Consider Yourself “Well In”

 One of the things I'm supposed to do this week is examine my roles. I think writing it would be more rewarding, but I misplace papers like nobody's business so this is probably better. And I think I can do it pretty fast (while L is getting dressed for school) so: Update? No, no I can't. Put a pin in those expectations/that discourse/everything. Pin those well up. But I have quite a few roles and I get a little sick of summarizing these. Mom! Daughter! OT student! Employee! Barista! Secretary of that one thing! Friend! Homeowner!, etc. The therapist's point was that sometimes it is time to put some of these roles down. Or acknowledge that sometimes you're sucky at some of these roles and then adjust your performance? We didn't get into finite energy, but that's pretty obvious. 

What if I broke my roles down like with task analysis and assigned an assist level dependent on how much of a percentage of the components I can do myself and how much assistance I need? Verbal assist? Physical assist? Do I need supervision? Who will supervise me? Where will this assistance come from?

IDK where, bro. Actually, it's probably going to be my parents, mostly. But I did finagle a playdate for L with her best friend from birth while I go to the stupid mandatory Siren meeting! I half wanted to be like: how mandatory is? Is it the kind of mandatory where I can bring my kid, because any babysitter I hire will a hundred percent charge more per hour than I am paid to work periodt? But luckily, I am resourceful...

...if mega-shitty at transitions. (How do you like that transition?) Things have been rough emotionally lately, not gonna lie. I am trying to hydrate adequately in order to account for water loss. And it's no excuse for my overall horrible attitude, but it did finally occur to me that one crucial piece of my set of issues that impacts all kinds of things is how much aversion I have to transitions.

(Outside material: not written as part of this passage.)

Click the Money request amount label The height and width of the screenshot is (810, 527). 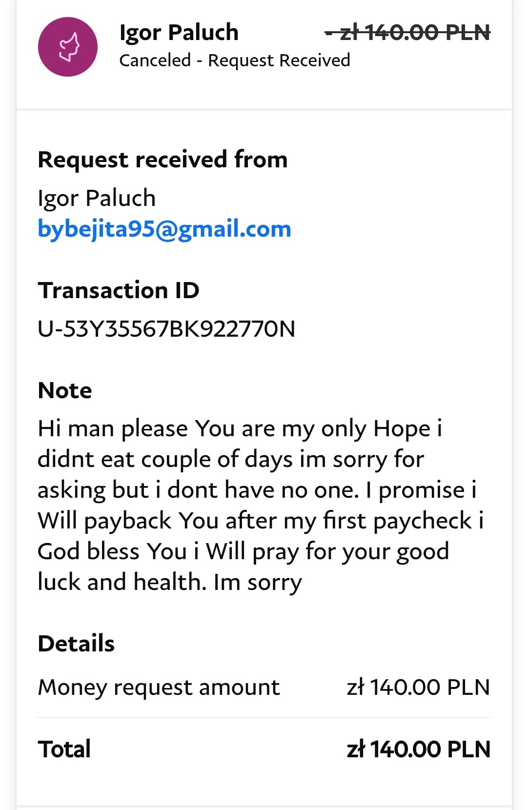[159, 688]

The one that recurs the most and crosses me up the most is the morning transition. There are just so many pieces. And by the time I have gotten myself and L ready to go, into the care, through the 20 minute drive to school, and through The Dropoff Part 1 we, then, need to launch into The Dropoff Part 2 which is doing a whiteboard that triggers the fuck out of me at this point. 

Bonus: if we get to school early, I get to be the weirdo who does not say The Pledge of Allegiance during the morning patriot moment even though, yes, I do know it by heart, and doing so evokes memories of staring at a little flag tacked up on recently mudded wall in a newly constructed addition of the house that smelled a little like sawdust. L has been doing a great job at doing her transitional "chores" in the morning, actually, but when it comes to doing the whiteboard it is still a clusterfuck. And the room is crowded and noisy and the lights, they are overhead and fluorescent. And girl - I, myself, am pretty dysregulated in this environment. And girl - I have a whole backlog of previous experiences in which I hiss and argue and threaten and cajole this kid to try to do the damn things that she's supposed to do that I'm supposed to do with her it's the whole point of the school philosophy. But guess what? She and I also both know that it's incredibly hard and awful for us to try to do these perfectly fine things together. 

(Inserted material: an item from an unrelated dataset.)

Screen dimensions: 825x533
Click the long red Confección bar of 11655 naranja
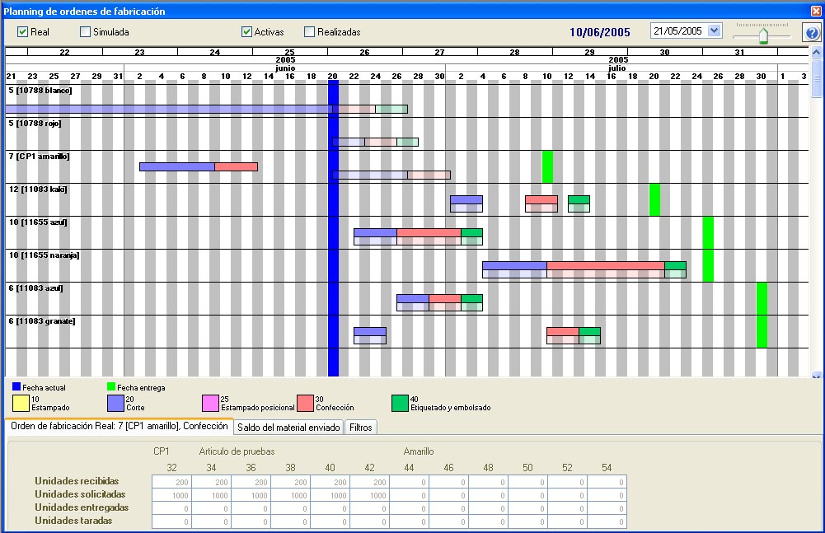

LAnd then, sometimes, I get caught up in the mental narrative of all the ways in which I fear she is unseen and unsupported when, in fact, she is probably seen and supported more than I know. She’s so freaking happy there. And last night she let slip that her teacher has, indeed, asked whether I live with her dad. Which is a good question, teacher! Good. Question.

Ah well. I’m supposed to visit with MY dad today after they get back from church and various other errands/chores/homeworks. 

STILL haven’t found my Wolfcard, and need to fold Mount Laundry tonight; that’ll probably be a job for wine and I, Claudius later tonight. 

Consider this entry complete. CONSIDER IT!